Essential thrombocythemia

Essential thrombocythemia may be caused by acquiring somatic mutations (not inherited mutations) in any of several genes, including the JAK2 gene (most frequently) and CALR gene. In rare cases, the disease is caused by mutations in the MPL, THPO, or TET2 gene. The proteins produced from the JAK2 , MPL , and THPO genes work together to regulate a signaling pathway called the JAK/STAT pathway, which transmits messages to the cell nucleus to produce blood cells. It is believed that mutations in these genes lead to an increase in the production of platelets in the bone marrow.

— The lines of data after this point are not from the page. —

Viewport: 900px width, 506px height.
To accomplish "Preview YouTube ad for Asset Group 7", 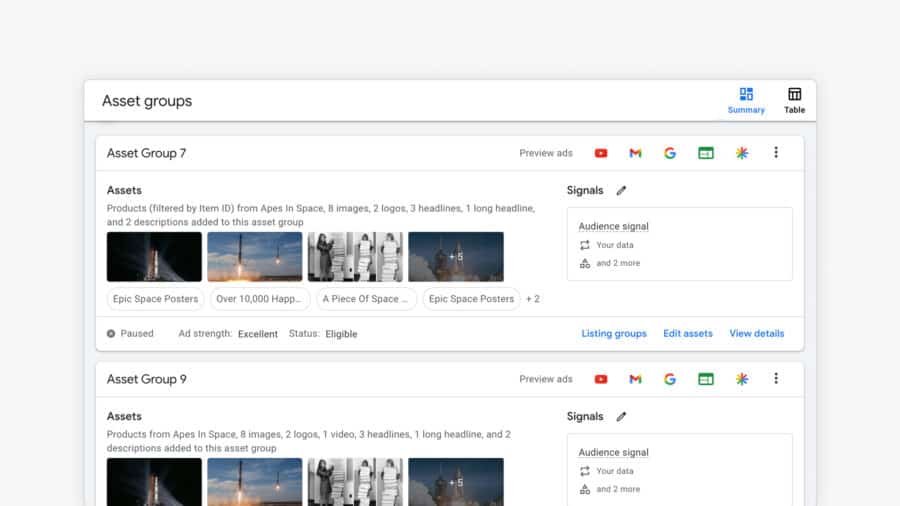I will pyautogui.click(x=601, y=153).
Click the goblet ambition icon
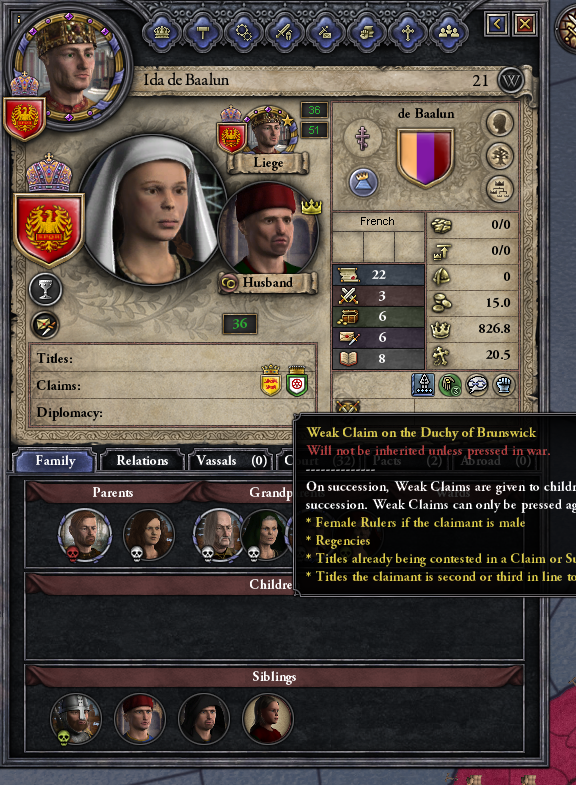Image resolution: width=576 pixels, height=785 pixels. click(46, 289)
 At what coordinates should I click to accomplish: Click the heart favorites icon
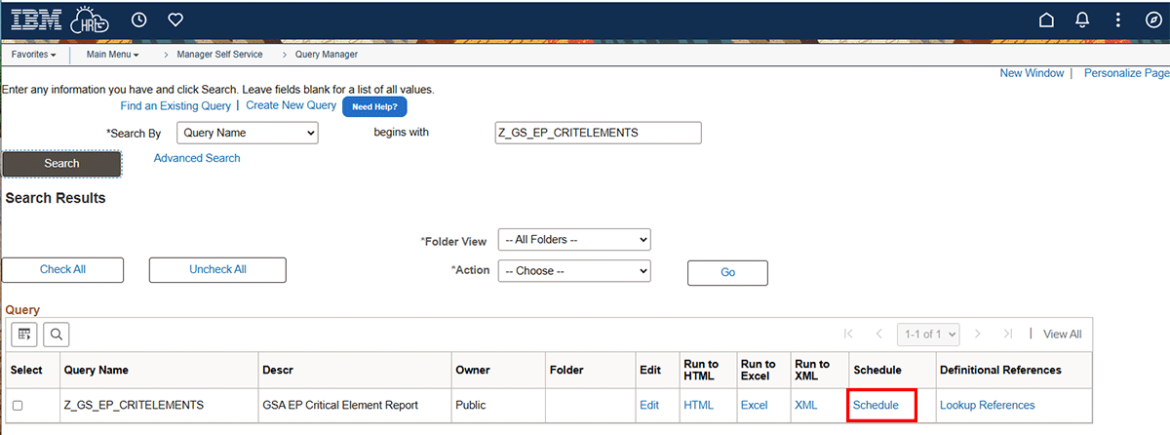point(175,19)
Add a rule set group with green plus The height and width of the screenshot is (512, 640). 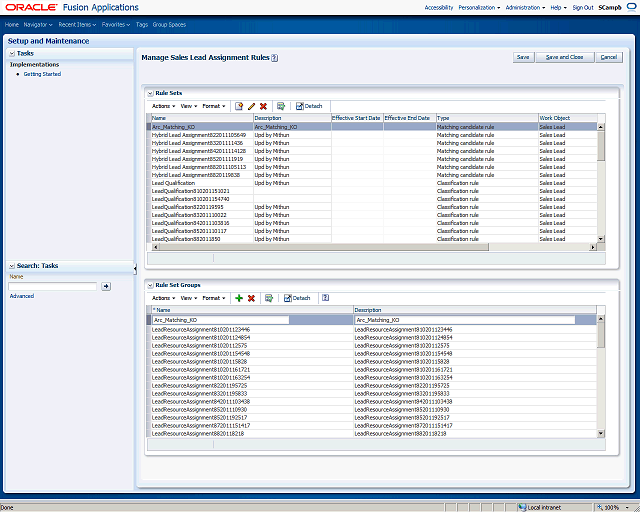239,298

The reason that mutations in the CALR and TET2 genes cause essential thrombocythemia is not known. The CALR gene provides instructions for creating a protein called calreticulin that has many functions, such as aiding the functioning of the immune system and wound healing. The TET2 gene produces a protein that is thought to be important for the production of blood cells.

In some cases, no genetic mutation is identified in a person with essential thrombocthemia, and the cause is not known. It is thought that these cases may be due to mutations in genes that are not yet known to be associated with the disease.

The diagnosis of essential thrombocytemia can be made when people who meet criteria 1-5 and more than three of criteria 6-11:

1. Platelet count greater than 600,000/mm3 on two different occasions with a 1-month interval among them
2. No identifiable cause of secondary thrombocytosis
3. Having normal red blood cell mass
4. Bone marrow fibrosis that is less than one third of the bone marrow
5. Absence of the Philadelphia chromosome (Ph) by a blood exam that examines the chromosomes (karyotyping) or absence of the "bcr-abl fusion product"
6. Splenomegaly detected by physical examination or seen in ultrasonography
7. High number of cell in the bone marrow and increased size of the megakaryocyte
8. Abnormal blood producing cells in the bone marrow
9. Normal levels of CRP and IL-6
10. Absence of iron deficiency anemia
11. Clonal hematopoiesis in which stem cells that produce blood cells help to form blood cells that have a unique mutation because these cells are derived from a single founding cell and are genetic "clones" of the original cells.

Most of the time, the disease is found through blood tests, showing high number of platelets, done for other conditions before symptoms appear. Tests may include:

• Bone marrow biopsy
• Complete blood count (CBC)
• Genetic tests
• Uric acid level

Most cases of essential thrombocythemia are not inherited. Instead, the condition arises from gene mutations that occur after conception (somatic mutations).

Less commonly, essential thrombocythemia is inherited in an autosomal dominant pattern. This means that just one copy of the altered gene in each cell is sufficient to cause the condition. When essential thrombocythemia is inherited, it is called familial essential thrombocythemia. In familial cases, an affected person has a 50% (1 in 2) chance of passing on the condition to each of his or her children.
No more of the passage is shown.